Today, Ken and Ashlyn's wedding on a perfect day overlooking the ocean. Next, Whistler. And holding steady at 500 words a day. I'm still awake at 2 a.m. on a Saturday night b/c I have 50 more words to go, and they're just not coming to me. 450, not good enough. Fifty. More. Please.
dos pesos iz de kyoootist dawgie een dee hol dam werld!
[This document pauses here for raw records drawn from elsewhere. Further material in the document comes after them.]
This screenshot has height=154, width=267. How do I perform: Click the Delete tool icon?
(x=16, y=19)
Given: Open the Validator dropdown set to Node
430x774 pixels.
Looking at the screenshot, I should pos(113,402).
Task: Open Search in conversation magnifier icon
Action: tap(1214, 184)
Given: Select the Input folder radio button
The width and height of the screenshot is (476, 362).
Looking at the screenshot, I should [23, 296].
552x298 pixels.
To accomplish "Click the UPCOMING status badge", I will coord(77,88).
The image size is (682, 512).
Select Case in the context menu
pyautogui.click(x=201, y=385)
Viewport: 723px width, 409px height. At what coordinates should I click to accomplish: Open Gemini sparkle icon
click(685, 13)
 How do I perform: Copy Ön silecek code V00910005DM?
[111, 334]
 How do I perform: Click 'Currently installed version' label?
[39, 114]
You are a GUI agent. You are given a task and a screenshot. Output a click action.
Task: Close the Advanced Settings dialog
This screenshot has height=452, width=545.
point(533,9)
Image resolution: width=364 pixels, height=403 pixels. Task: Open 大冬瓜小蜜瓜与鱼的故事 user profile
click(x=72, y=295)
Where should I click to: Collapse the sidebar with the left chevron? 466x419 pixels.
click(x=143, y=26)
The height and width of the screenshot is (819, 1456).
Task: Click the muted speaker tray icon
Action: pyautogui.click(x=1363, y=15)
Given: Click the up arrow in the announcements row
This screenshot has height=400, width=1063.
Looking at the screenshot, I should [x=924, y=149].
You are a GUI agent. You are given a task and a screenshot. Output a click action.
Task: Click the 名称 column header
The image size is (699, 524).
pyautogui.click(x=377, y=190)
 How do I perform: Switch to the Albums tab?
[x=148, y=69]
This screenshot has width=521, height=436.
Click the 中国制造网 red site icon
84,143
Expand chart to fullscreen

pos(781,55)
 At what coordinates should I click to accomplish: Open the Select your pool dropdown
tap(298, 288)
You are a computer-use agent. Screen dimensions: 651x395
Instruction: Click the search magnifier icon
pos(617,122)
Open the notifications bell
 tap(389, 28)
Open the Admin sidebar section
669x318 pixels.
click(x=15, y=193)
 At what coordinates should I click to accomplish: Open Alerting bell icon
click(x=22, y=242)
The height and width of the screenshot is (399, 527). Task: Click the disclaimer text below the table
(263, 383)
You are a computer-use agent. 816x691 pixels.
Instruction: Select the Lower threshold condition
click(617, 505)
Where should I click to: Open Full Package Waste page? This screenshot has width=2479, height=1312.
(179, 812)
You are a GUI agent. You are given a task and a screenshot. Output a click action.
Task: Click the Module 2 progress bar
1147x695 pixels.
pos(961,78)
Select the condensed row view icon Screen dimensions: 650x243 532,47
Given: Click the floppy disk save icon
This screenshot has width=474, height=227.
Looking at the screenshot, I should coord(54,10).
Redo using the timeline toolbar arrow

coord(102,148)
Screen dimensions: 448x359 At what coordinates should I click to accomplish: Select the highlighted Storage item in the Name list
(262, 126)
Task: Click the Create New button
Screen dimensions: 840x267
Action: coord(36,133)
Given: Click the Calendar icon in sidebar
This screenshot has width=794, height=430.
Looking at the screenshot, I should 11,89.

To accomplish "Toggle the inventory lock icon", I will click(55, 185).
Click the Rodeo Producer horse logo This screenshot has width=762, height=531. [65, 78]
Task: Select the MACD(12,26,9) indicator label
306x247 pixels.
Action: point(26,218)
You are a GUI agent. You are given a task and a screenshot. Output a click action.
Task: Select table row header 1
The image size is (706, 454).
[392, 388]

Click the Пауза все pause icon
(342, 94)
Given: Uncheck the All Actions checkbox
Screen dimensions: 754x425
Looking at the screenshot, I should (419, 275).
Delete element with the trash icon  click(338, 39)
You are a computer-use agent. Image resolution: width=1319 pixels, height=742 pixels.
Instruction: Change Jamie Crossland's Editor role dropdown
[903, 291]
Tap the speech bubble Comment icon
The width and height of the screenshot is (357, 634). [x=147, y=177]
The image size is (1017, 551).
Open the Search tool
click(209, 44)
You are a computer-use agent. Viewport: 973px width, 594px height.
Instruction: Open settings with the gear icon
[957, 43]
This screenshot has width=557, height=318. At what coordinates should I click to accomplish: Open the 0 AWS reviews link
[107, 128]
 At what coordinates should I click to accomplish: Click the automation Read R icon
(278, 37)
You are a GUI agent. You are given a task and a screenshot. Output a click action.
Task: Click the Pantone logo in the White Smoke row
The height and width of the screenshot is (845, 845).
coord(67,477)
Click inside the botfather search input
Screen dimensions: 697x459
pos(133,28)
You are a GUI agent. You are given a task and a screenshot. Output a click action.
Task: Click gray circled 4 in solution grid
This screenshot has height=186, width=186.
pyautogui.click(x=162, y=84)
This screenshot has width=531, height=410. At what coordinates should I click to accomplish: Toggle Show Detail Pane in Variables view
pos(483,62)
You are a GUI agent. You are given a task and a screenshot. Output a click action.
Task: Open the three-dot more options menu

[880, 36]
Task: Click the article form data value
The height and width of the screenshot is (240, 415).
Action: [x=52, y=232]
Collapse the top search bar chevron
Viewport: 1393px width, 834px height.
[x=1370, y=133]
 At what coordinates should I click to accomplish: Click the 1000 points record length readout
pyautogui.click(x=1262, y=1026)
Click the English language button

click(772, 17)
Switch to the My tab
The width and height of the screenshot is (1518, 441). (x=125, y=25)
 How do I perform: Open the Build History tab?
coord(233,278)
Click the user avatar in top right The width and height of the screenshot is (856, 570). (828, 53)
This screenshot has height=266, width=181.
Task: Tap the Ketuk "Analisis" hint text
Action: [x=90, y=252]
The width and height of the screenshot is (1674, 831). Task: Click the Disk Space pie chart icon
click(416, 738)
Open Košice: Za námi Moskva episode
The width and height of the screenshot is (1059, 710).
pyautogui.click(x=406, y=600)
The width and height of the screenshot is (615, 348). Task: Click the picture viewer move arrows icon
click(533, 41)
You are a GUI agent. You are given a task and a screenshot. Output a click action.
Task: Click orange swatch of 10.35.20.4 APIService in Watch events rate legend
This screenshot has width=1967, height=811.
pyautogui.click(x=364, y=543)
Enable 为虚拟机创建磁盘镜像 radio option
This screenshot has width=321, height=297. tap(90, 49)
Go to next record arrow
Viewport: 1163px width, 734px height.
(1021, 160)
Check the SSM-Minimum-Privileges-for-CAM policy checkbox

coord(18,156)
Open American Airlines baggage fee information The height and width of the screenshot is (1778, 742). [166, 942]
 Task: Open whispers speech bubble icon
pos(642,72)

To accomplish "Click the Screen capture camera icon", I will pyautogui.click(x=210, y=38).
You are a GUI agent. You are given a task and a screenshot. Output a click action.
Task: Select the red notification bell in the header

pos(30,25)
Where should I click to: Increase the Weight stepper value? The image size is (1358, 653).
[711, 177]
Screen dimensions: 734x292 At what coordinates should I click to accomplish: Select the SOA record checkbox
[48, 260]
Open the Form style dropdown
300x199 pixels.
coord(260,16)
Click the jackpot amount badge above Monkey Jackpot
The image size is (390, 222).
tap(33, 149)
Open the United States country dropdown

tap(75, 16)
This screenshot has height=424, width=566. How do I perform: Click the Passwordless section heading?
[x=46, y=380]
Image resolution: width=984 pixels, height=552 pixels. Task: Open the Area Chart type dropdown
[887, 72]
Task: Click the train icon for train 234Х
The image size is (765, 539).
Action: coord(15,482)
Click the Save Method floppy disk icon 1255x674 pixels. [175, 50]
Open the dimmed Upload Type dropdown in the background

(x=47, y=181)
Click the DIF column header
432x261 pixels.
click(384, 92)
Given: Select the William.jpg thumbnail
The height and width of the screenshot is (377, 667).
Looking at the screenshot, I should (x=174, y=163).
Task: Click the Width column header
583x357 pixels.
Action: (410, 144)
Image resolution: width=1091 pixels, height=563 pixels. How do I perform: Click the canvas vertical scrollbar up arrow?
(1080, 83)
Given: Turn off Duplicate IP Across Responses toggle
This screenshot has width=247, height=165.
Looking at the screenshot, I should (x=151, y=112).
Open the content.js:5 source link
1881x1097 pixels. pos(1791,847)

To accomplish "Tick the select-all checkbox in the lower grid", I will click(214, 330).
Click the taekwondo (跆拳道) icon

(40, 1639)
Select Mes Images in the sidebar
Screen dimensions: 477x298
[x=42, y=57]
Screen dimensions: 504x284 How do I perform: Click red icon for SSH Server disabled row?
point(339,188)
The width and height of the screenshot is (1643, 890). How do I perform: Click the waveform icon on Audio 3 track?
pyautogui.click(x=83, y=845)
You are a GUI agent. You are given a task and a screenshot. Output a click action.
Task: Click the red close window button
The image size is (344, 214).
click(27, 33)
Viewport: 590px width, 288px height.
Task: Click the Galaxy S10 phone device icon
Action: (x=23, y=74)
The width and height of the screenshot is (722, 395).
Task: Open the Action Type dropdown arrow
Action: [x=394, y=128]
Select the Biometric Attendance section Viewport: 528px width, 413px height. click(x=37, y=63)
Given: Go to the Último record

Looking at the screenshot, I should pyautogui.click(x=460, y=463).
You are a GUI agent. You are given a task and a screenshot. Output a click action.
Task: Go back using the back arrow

The Atrocity Exhibition. I read the edition with J. G. Ballard's notes in it -- a UK edition apparently not available in the States. This whole sexualization of car accidents -- what? I can understand how they are irresistibly compelling, that you can't look away from them and that they therefore have powers of attraction as strong as sexual situations, but huh? Penetration of the body by machinery, car crash as orgasm, wound as sexual orifice, it seems like an idea only a man could come up with. So invasive, destructive, repulsive! I have never had any interest in the supposed "dream" the car offers of speed, power and freedom. Prostheses, cyborg culture, Donna Haraway, the widespread use of contact lenses, pacemakers and hearing aids -- even Stelarc -- are more interesting investigations of technology penetrating the body. That's the only part of it I had a problem with. He has a lot of very prescient parts about celebrity culture, Elizabeth Taylor, Marilyn Monroe and the media cynosure of the Kennedy assassination. All good. The notes were great. Without the notes in this edition, I don't know if I'd've understood a thing -- without the help of David Cronenberg and Scott Bukatman too. Yeah, it's astonishingly brilliant, but even less engaging than reading Burroughs, another writer whose willful refusal to accommodate the reader has frustrated me in the past, but not stopped me from reading volume after volume of his work. I persist nonetheless, wishing these guys'd toss us a line every now and then, like the notes in this edition. Thank you Mr. Ballard.
And to accompany the syllabus below, the consumer culture bibliography.
Some days writing is completely effortless. 500 words in less than a half an hour today, and I feel like I could write forever.